There is more artificial intelligence in the search results

Google isn’t done with spam, but it is making the most of its changes in search — an example from the Hairpin site, an Iowa newspaper website, and an educational website

Google is rolling out a few new changes to its ranking systems in search, which are designed to help surface good content in your results and hide some of the worst and most cynical stuff on the web. The company says that it is doing a better job of downranking content that exists only to summarize other content — which can sometimes be normal SEO stuff but is also increasingly a job for generative AI tools — and in combatting some of the tricks people use to trick its ranking systems.

In February, WIRED reported on several AI clickbait networks that used domain squatting as a strategy, including one that took the websites for the defunct indie women’s website The Hairpin and the shuttered Hong Kong-based pro-democracy tabloid Apple Daily and filled them with AI-generated nonsense. A website of an Iowa newspaper was converted to a repository for posts on retail stocks. This type of behavior is now labeled by Google as spam, based on their new policy.

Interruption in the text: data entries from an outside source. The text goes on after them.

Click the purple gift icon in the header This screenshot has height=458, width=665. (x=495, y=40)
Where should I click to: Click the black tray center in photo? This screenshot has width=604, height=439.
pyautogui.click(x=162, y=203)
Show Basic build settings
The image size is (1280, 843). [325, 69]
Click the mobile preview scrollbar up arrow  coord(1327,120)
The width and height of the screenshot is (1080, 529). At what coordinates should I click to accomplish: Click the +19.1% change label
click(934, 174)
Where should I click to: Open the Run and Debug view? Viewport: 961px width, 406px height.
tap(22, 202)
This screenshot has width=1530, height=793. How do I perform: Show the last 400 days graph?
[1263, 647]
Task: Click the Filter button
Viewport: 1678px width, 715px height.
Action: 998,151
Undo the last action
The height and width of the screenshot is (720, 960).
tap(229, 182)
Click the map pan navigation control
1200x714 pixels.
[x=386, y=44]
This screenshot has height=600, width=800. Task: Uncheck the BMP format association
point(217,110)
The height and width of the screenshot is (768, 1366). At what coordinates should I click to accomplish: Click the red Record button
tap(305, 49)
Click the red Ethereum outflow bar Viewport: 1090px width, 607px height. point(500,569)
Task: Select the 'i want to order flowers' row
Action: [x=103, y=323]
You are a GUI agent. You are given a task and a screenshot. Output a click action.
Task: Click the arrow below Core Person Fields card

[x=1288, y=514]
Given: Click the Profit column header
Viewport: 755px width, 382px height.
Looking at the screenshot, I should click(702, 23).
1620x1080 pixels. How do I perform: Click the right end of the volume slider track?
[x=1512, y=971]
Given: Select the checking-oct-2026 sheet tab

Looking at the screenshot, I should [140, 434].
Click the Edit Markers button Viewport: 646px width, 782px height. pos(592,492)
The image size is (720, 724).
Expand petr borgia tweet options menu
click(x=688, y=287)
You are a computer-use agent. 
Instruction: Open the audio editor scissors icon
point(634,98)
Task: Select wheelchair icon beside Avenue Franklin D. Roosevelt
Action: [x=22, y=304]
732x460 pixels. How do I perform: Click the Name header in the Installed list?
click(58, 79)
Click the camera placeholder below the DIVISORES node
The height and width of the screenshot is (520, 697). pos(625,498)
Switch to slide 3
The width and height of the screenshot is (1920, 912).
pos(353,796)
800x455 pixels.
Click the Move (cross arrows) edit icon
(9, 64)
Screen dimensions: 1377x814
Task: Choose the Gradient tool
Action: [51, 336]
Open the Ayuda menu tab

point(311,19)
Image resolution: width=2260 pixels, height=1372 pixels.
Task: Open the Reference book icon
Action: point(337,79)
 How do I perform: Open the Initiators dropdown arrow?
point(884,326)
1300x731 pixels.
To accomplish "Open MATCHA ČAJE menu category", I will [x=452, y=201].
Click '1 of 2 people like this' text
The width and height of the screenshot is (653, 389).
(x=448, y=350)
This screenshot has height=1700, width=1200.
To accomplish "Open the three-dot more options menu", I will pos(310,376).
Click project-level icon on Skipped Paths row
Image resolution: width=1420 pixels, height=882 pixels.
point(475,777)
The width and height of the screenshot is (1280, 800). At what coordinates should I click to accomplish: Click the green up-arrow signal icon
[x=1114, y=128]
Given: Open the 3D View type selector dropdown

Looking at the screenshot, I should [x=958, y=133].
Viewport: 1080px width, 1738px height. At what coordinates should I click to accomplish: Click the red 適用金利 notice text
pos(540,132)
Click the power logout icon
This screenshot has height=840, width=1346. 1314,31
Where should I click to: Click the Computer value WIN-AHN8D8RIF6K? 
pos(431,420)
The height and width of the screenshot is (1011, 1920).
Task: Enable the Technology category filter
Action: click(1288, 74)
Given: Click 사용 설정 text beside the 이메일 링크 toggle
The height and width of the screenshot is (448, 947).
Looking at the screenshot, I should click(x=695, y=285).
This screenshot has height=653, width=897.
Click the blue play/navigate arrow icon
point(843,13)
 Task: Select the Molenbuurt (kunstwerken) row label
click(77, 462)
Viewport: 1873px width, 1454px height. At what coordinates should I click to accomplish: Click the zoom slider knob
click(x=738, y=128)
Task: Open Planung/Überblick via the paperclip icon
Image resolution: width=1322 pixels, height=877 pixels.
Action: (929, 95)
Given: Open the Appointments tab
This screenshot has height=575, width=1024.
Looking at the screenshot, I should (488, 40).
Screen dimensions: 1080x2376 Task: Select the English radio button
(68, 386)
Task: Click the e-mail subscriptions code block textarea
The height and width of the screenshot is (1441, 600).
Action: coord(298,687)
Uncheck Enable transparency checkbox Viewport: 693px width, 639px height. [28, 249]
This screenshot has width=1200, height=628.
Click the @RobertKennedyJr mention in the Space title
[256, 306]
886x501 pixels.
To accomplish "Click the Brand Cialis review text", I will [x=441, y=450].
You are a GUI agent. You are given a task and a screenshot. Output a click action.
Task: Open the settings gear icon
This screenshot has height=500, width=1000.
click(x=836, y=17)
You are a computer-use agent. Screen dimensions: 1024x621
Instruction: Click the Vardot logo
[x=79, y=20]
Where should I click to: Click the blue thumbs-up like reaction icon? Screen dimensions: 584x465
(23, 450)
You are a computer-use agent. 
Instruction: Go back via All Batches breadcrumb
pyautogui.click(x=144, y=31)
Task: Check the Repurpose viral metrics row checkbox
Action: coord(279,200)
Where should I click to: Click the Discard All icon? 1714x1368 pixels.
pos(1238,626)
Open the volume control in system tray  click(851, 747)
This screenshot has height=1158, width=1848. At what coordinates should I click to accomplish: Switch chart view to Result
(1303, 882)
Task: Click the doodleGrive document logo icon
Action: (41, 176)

There are two kinds of behavior, the second one being site reputation abuse. This is when an otherwise respectable website rents out part of its site for spammy nonsense; I won’t name and shame anyone here, but you’ve surely seen the sites that make you wonder why they have coupons or why there’s a whole part of the site that seems irrelevant and AI-generated. The third is “expired domain abuse,” which is when someone buys an abandoned but high-ranking domain and fills it with crummy content that then jumps to the top of search. One example of how this can happen is the current state of The Hairpin.

In addition to domain squatting, Google’s new policy will also focus on eliminating “reputation abuse,” where otherwise trustworthy websites allow third-party sources to publish janky sponsored content or other digital junk. The example in the post is the pay day loan reviews on a trusted educational website. While the other parts of the spam policy will start enforcement immediately, Google is giving 60 days notice prior to cracking down on reputational abuse, to give websites time to fall in line.

The job is not done, of course. The reckoning over AI-generated content — what it means, who wants it, how it should rank — is only just beginning and will cause Google plenty of internal headaches as it both tries to bring AI to everyone and tries to save the web from being overrun by it. The search engine is increasingly anArtificial Intelligence machine. There are always new ways to get into the top of the search results. This is a headache of Google’s own making: most of the chum on the web exists entirely to game Google, and so Google will always be one step behind.

“It sounds like it’s going to be one of the biggest updates in the history of Google,” says Lily Ray, senior director of SEO at the marketing agency Amsive. It can change everything.

The spike in domain squatting is just one of the issues that have tarnished Google Search’s reputation in recent years. The owner of the digital marketing firm has stated that people can spin up these sites easily. “It’s been a big issue.” (Boyd admits that he has even created similar sites in the past, though he says he doesn’t do it anymore.)

The company has been working on an update since the end of last year. The company has been working on ways to fix low-quality content in search. Nayak says that they have been aware of the problem. It takes time to develop these changes.